Kasus Pemerkosaan Tiga Santriwati di Ciparay Bandung, MUI Minta Masyarakat tak Menggeneralisasi Pontren Lain

- 10 Januari 2022, 16:10 WIB
Tersangka pemerkosaan santri di salah satu pondok pesantren di Ciparay, Kabupaten Bandung, berinisial H dihadirkan pada gelar perkara di Mapolresta Bandung, Senin 10 Januari 2022.
Tersangka pemerkosaan santri di salah satu pondok pesantren di Ciparay, Kabupaten Bandung, berinisial H dihadirkan pada gelar perkara di Mapolresta Bandung, Senin 10 Januari 2022. /Ziyan M. Nasyith/Galajabar/

GALAJABAR - Kasus dugaan pencabulan dan pemerkosaan yang terjadi di salah satu lembaga pendidikan keagamaan di Kecamatan Ciparay, Kabupaten Bandung, diharapkan tidak membuat masyarakat menggeneralisasi lembaga-lembaga lainnya.

Ketua Bidang Informasi dan Komunikasi (Infokom) Majelis Ulama Indonesia (MUI) Kabupaten Bandung, Aam Muamar mengakui, kasus tersebut memang membuat kepercayaan sebagian masyarakat berkurang terhadap lembaga pendidikan keagamaan.

"Tapi kejadian itu hanya kecil, keberhasilan pesantren mencetak para mubalig dan orang hebat lainnya jauh lebih besar. Saya imbau masyarakat jangan nyakompet daunkeun (menggeneralisasi) kejadian di Ciparay itu dengan tempat pendidikan Islam lainnya," kata Aam Muamar, saat dihubungi melalui telepon seluler, Senin 10 Januari 2022.

Baca Juga: Pimpinan Pontren di Ciparay Bandung yang Perkosa Tiga Orang Santriwatinya Ditangkap, Ternyata Ini Modusnya

Menurut Aam, terjadinya kasus memalukan tersebut memang mencemarkan nama baik lembaga-lembaga pendidikan keagamaan. Ia meminta kepada masyarakat Kabupaten Bandung, selain tidak menggeneralisasi, ke depannya masyarakat khususnya orang tua murid juga harus terlibat aktif dalam pengawasan pesantren.

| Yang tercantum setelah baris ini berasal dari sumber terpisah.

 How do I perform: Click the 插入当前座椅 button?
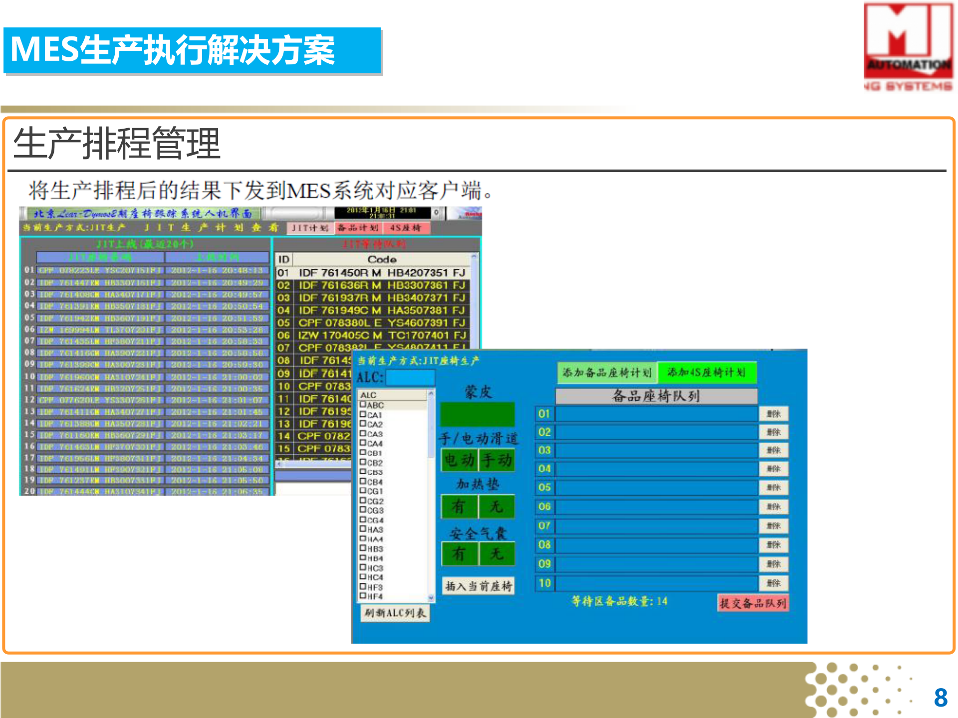pyautogui.click(x=479, y=587)
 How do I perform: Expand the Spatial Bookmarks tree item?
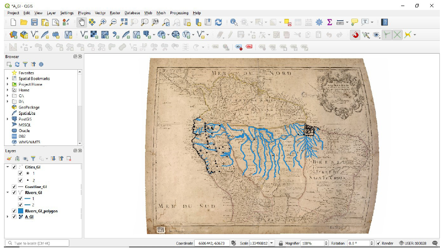(7, 79)
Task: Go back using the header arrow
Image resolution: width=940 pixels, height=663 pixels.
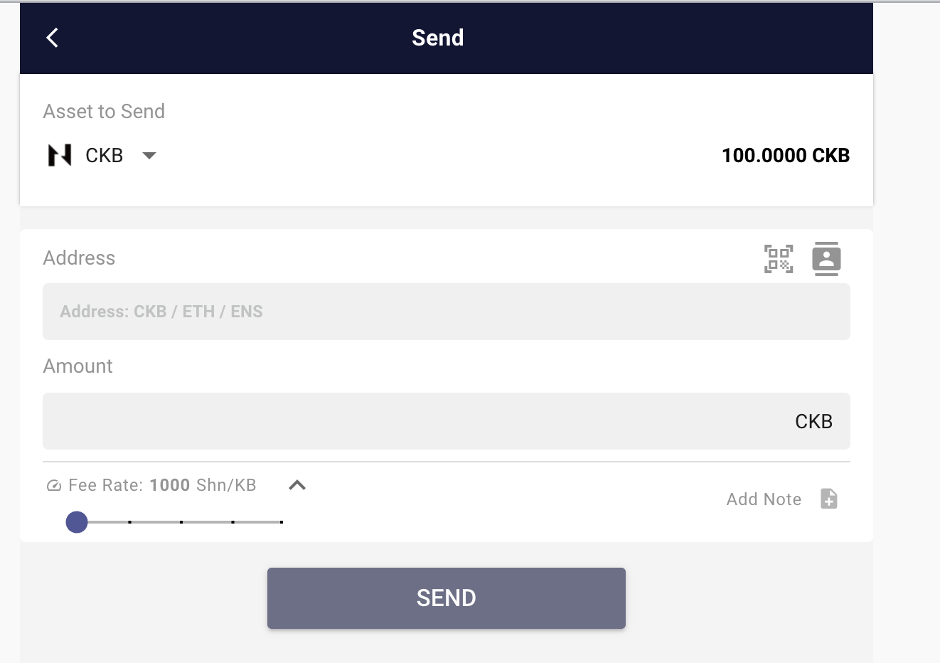Action: [52, 38]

Begitu juga sebaliknya, lanjut Aam, pengelola atau pengurus lembaga pendidikan keagamaan harus lebih terbuka atau terbuka dalam pengelolaan.

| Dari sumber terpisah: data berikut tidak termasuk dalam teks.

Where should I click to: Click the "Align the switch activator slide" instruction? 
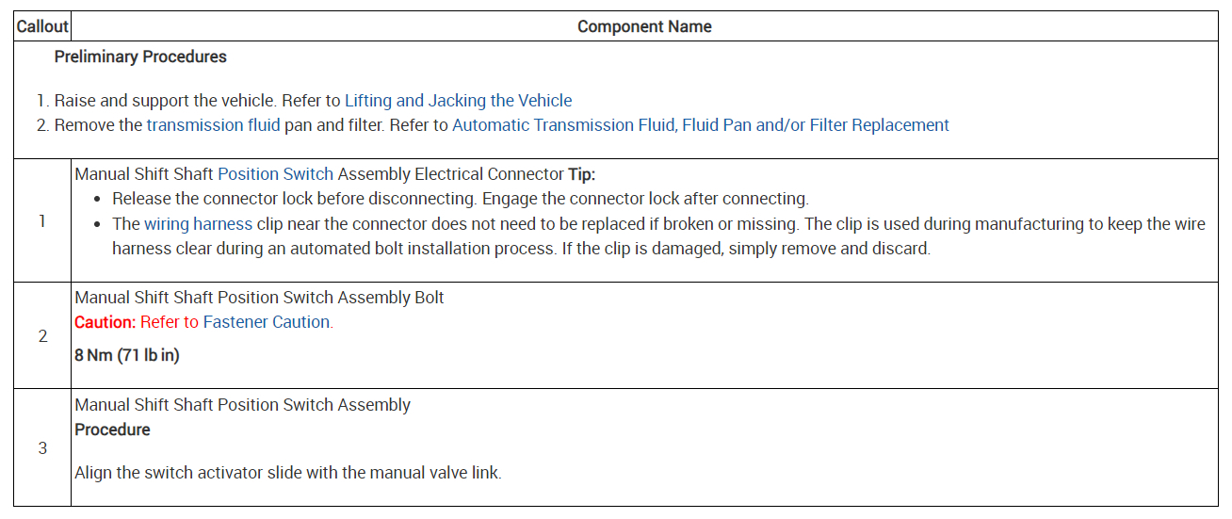click(x=287, y=473)
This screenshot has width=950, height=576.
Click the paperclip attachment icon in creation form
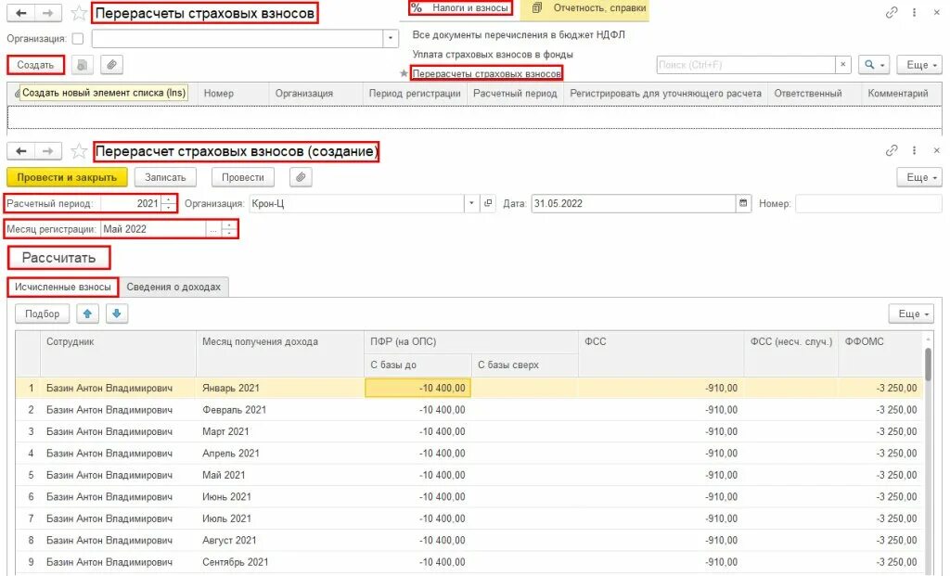click(301, 177)
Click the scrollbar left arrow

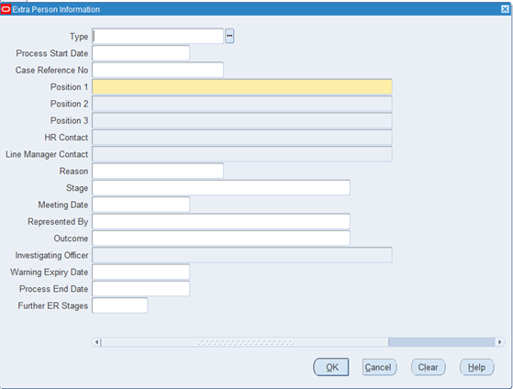coord(96,342)
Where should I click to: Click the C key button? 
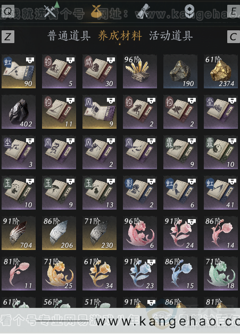pyautogui.click(x=234, y=37)
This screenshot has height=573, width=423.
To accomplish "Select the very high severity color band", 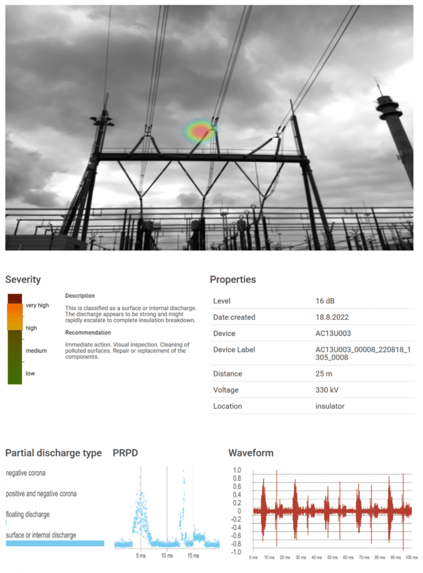I will pyautogui.click(x=15, y=299).
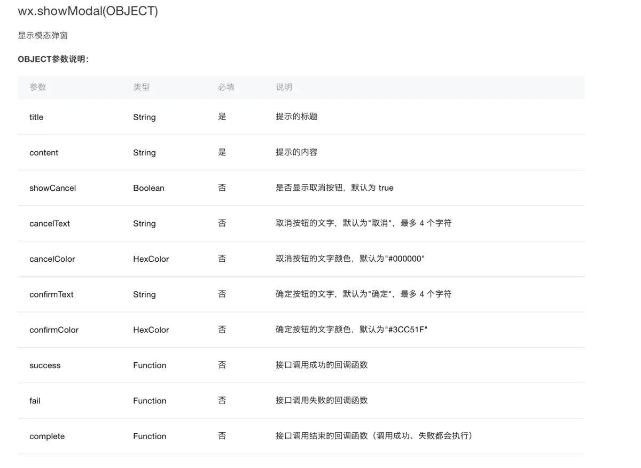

"Pengelola pondok pesantren juga harus open managemen, jangan mentang-mentang orang tua santri sudah menyerahkan, mereka seenaknya menerapkan sistem yang tertutup. Nah kalau pengawasan terbuka kan semua pihak baik itu pemerintah maupun masyarakat (orang tua) bisa mengetahui aktivitas anak-anak didiknya," paparnya.

Baca Juga: Satu Keluarga di Kabupaten Bandung Positif Omicron Sepulang dari Afrika, Kini Jalani Isolasi di RS Al Ihsan

Aam juga meminta Kantor Kementrian Agama (Kemenag), melakukan pengawasan dan melakukan pendampingan terhadap aktivitas lembaga pendidikan keagamaan di wilayahnya. Dengan begitu, berbagai aktivitas bisa terpantau dan berjalan sesuai dengan jalurnya.

"Di Kemenag itu kan ada bagian pembinaan pesantren. Nah diharapkan mereka bisa masuk lebih jauh dan melakukan supervisi. Agar jika ada aktivitas yang dirasa menyimpang maka dapat segera ditegur dan ditindak sesuai aturan," ujarnya.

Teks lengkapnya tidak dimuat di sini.